▸ **Work to complete**:
Using the listing below, reproduce exactly the lines from the one with "Where should I" through the last, with all pictures left out.

>>>

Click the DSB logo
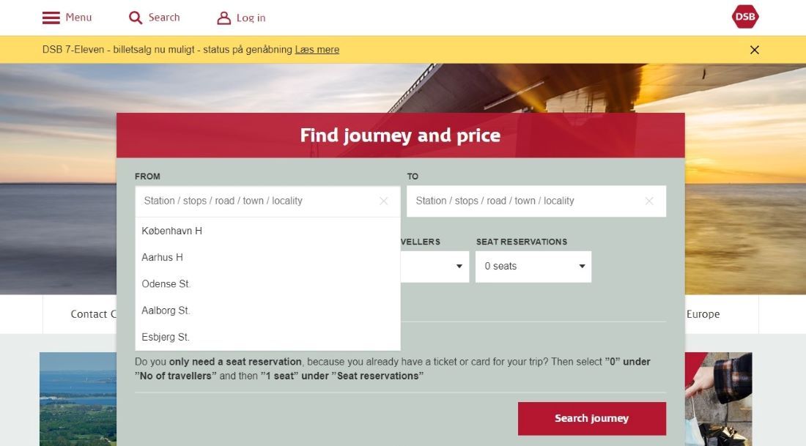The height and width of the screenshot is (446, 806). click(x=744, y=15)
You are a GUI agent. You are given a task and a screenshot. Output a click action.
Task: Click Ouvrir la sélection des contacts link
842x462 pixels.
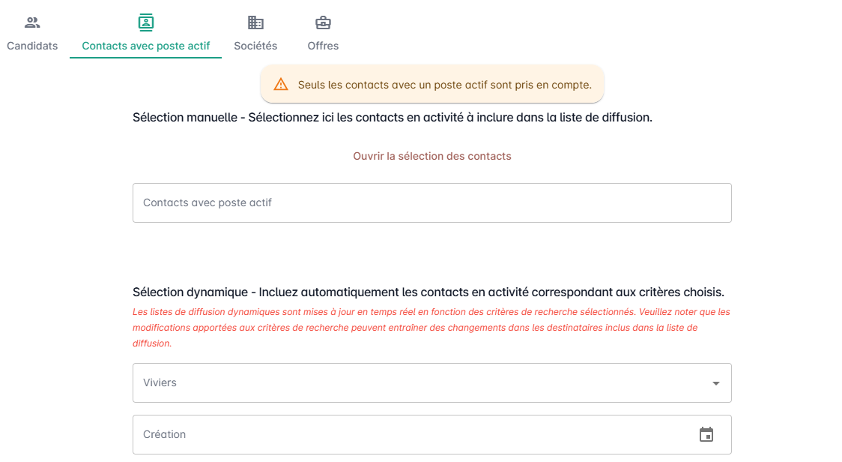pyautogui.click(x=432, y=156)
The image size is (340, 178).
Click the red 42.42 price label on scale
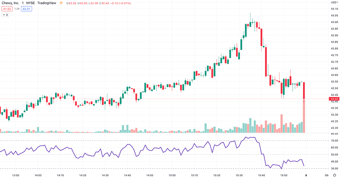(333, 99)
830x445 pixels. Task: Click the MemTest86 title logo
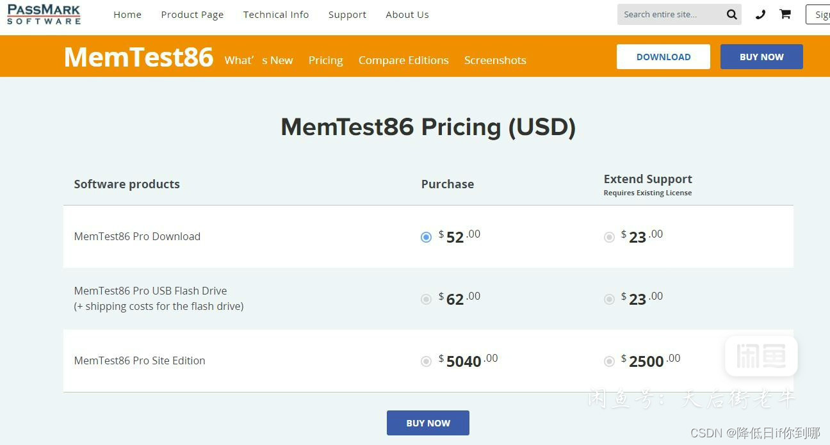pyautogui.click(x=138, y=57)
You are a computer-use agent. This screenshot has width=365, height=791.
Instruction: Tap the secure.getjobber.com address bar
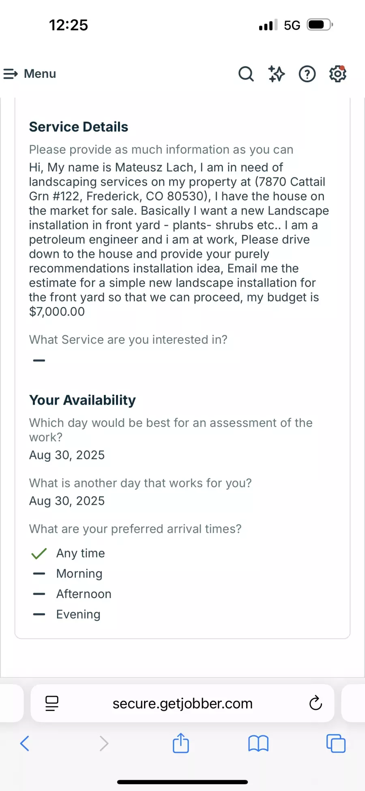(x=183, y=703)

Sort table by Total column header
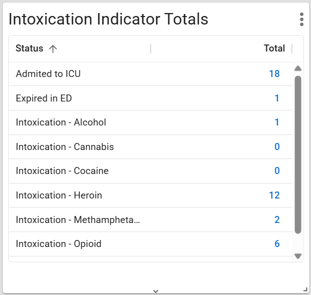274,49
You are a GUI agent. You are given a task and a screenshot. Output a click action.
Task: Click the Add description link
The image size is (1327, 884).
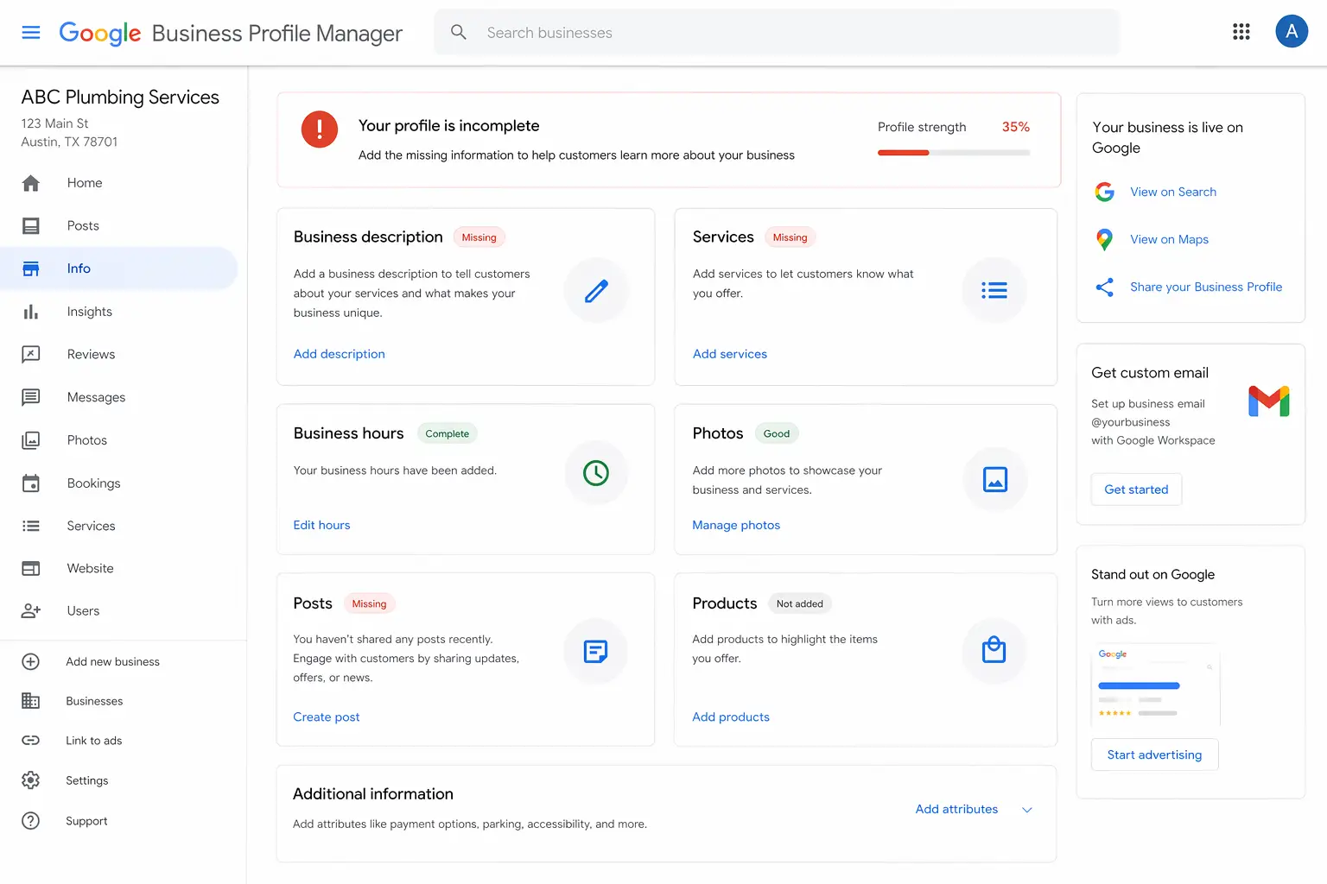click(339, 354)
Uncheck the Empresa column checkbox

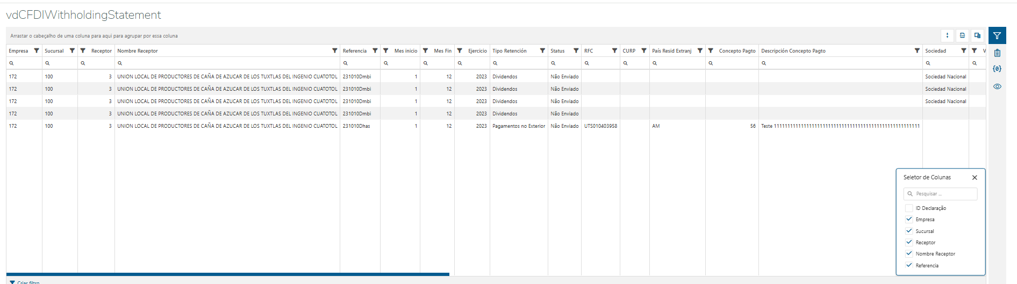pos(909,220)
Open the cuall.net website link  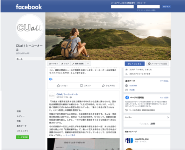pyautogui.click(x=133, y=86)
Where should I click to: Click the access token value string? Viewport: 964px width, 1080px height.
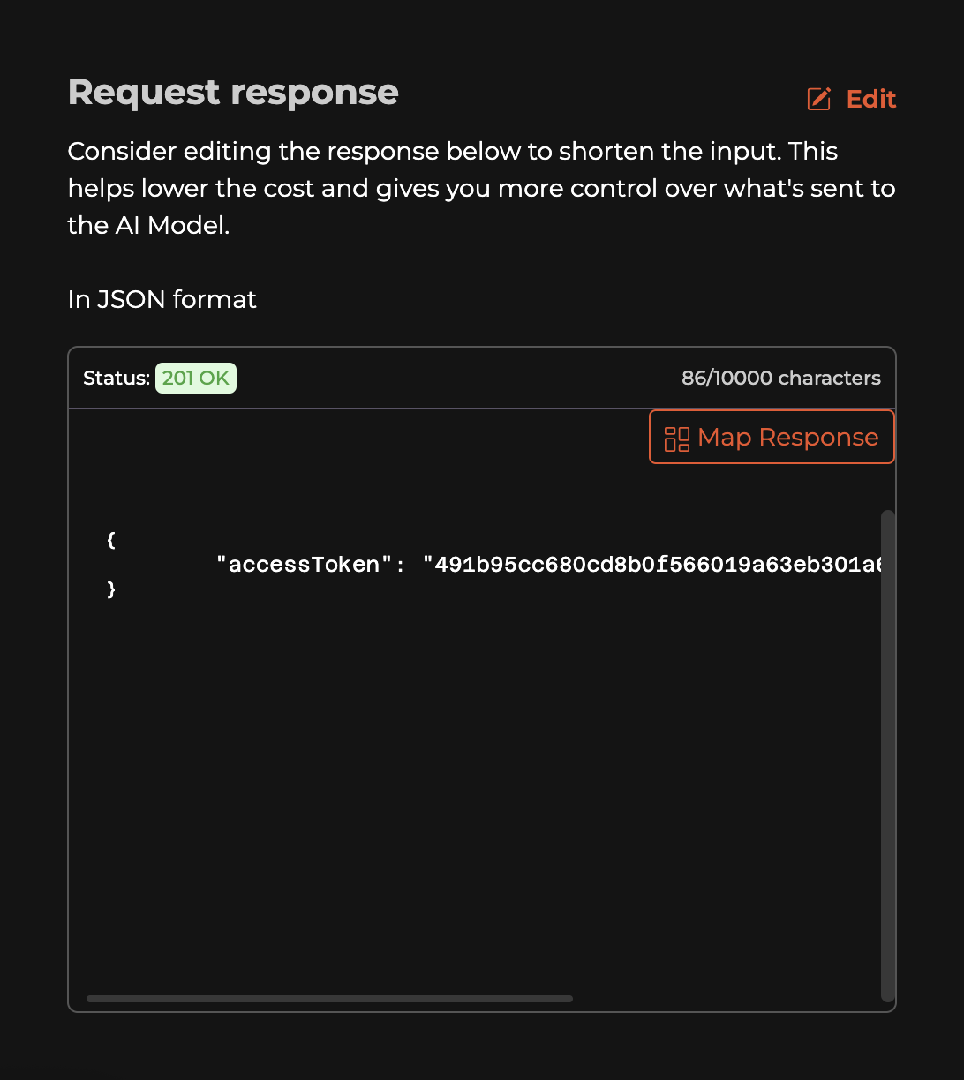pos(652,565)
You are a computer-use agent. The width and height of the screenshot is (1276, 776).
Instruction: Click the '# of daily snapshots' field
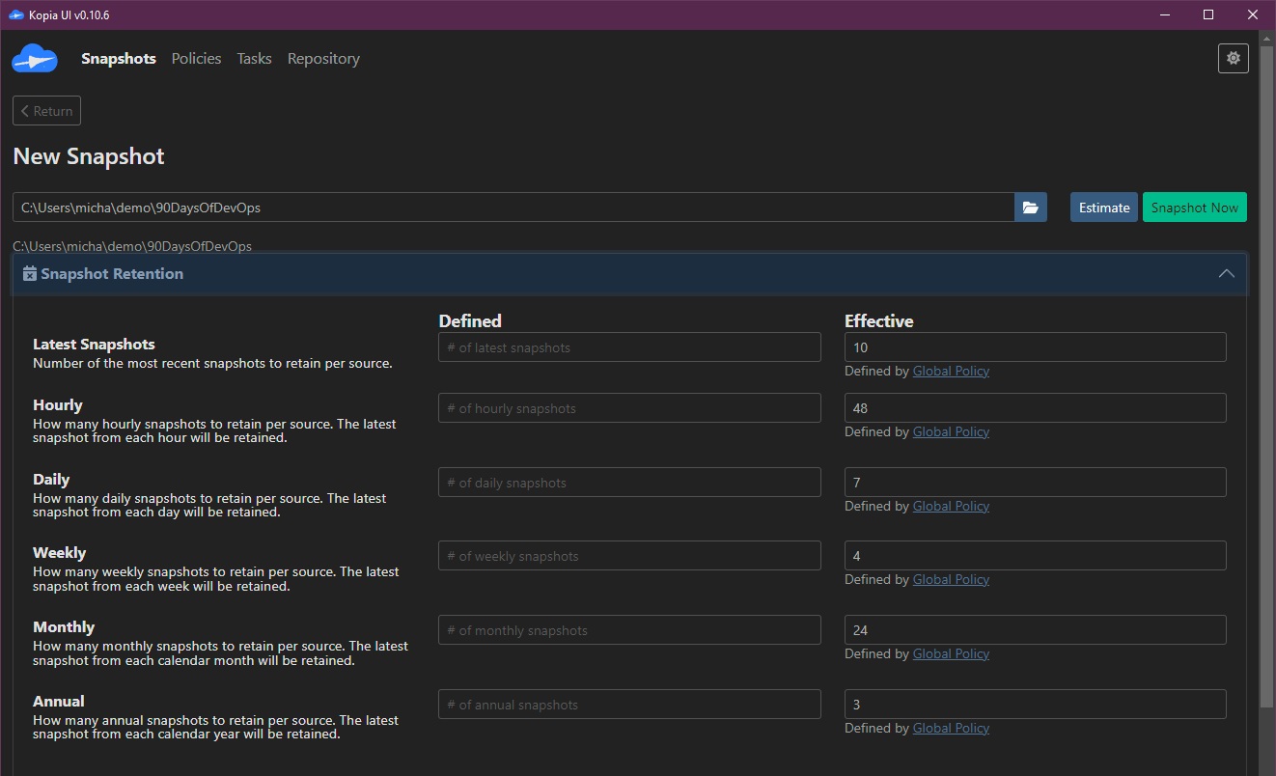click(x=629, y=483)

<<<

▸ **Solution for this task**:
Where should I click to: Click the access token value string? Viewport: 964px width, 1080px height.
pos(652,565)
You are a computer-use agent. The width and height of the screenshot is (1276, 776).
Instruction: Click the '# of daily snapshots' field
click(x=629, y=483)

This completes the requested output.